### BRIEF
Everything from the line containing "Image resolution: width=644" through the last line of the data below is to be retyped exactly, apart from the pictures.
....
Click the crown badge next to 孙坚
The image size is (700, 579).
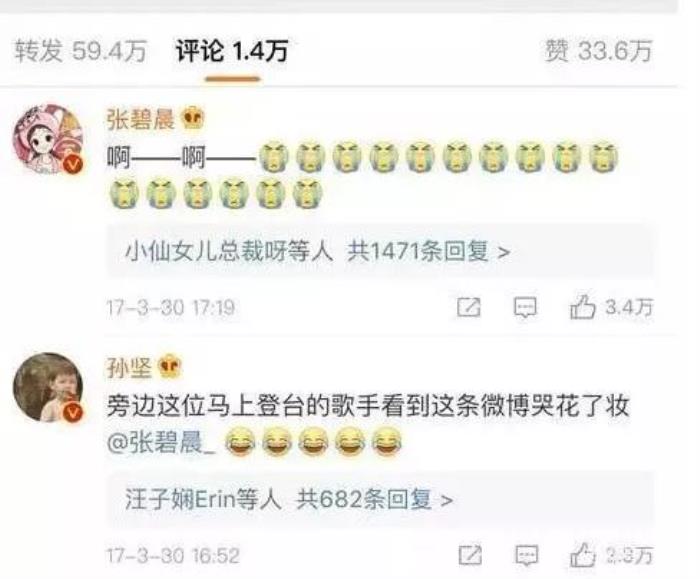point(169,367)
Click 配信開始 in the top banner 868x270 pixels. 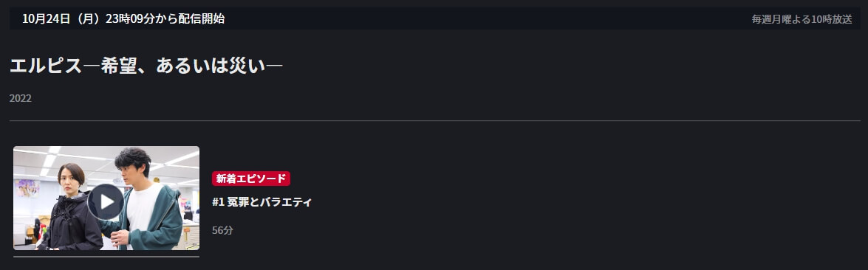[x=202, y=18]
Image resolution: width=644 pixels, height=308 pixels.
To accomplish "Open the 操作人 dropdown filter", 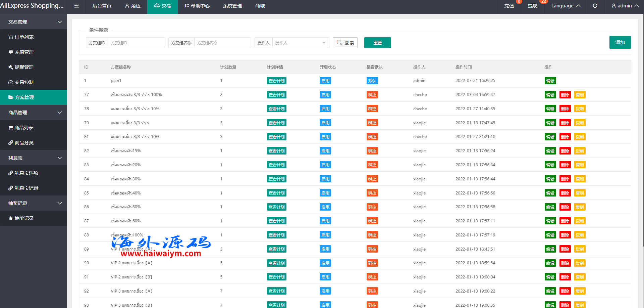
....
### RESULT FOR THIS EXERCISE
Image resolution: width=644 pixels, height=308 pixels.
To accomplish "Open the 操作人 dropdown filter", 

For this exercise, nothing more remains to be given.